Bunlar Türkiye’de din özgürlüğü alanında başkalarının da bildiği yanlışlarımız... Bunların varlığını gazete köşelerinden Ali Babacan’ın kellesini isteyenlerin bilmesini, bilse de kabul etmesini ise kimse beklemiyor...
Beklemiyor, çünkü o tiplerin ne kadar önyargılı olabildiklerini son ‘telekulak’ olayına yaklaşımları sırasında yaşayarak bir kez daha öğrendik.

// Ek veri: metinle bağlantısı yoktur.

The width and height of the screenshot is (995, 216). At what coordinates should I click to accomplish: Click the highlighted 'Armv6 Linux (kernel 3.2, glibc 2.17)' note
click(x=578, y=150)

Beklemiyor, çünkü o tiplerin böyle bir sorunları da, o sorundan kaynaklanan özgürlük talepleri de yok. Kiliselerinde rahip eksikliğini Ortodoks Hıristiyanlar, cemevlerinin göz ardı edildiğini Alevi vatandaşlar, başörtülü öğrencilerin mağduriyetini evinde/çevresinde başörtülü genç kız bulunan aileler hissediyor.

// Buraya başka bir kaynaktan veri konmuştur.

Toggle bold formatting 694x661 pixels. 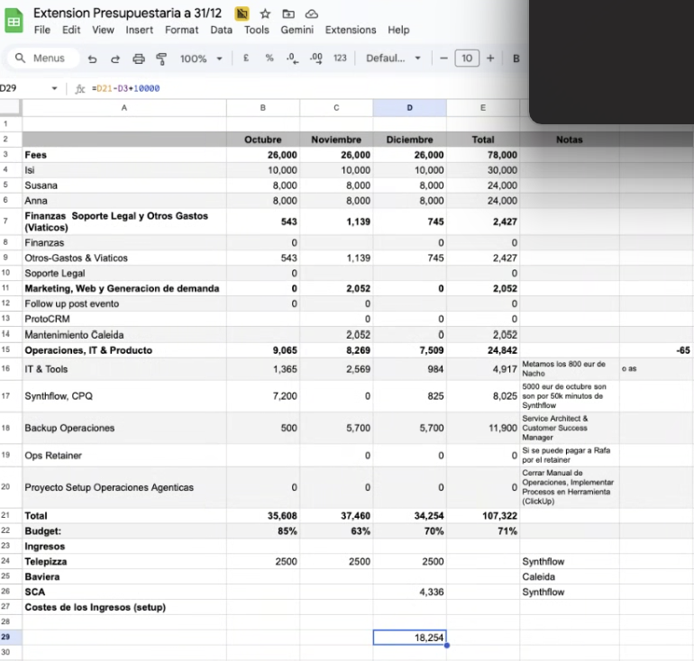tap(516, 59)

“Türkiye’de çoğunluğun din özgürlüğü sorunu yok” iddiası sahiplerinin gerçekten bu alanda bir sorunları yok. Ezoterik inançlar, gizli ritüeller bile yapılabilen bir ülke burası; tabuta girilerek ve boğaza kılıç değdirilerek yapılan ‘üyeliğe giriş’ törenlerine kimse itiraz etmiyor.
Gecenin bir vaktinde locadan çıkarken cami cemaatinin de dağıldığını görüp “Hiç kimsenin dini özgürlük sorunu yok” diye düşünüyor olmalılar.
Oysa var. Yazdıkları gazetelerin birkaç aylık nüshaları bu gözle incelendiğinde görülecektir: İbadetini aksatmamak gibi bir derdi olan devlet memuruna sağlanmış mescit kolaylığına karşı çıkanlar var bu ülkede... Başörtülü de pekâla yürütebileceği doktorluk mesleğini buna izin verilmediği için perukla sürdüren kadın doktorların tacize uğraması gibi bir sorun da var. Burada okumasına izin verilmediği için yaban illere gitmek zorunda bırakılmış yüzlerce, üniversitelerde okuyamadığı için evde oturan binlerce genç kızın da sorunu var...
“Yok” diyen veya “Var” diyeni ayıplayan, gözünü kapatınca bütün dünyanın karardığını sanan şaşkından farksızdır.
Kendilerini ve çevrelerinde kimseyi ilgilendirmediği için bunları onlar ‘sorun’ saymayabilir, ancak bir tek kişi bile “Var” diyorsa, devlet adamına düşen, o sorunla da ilgilenmek ve çözümüne katkıda bulunmaktır.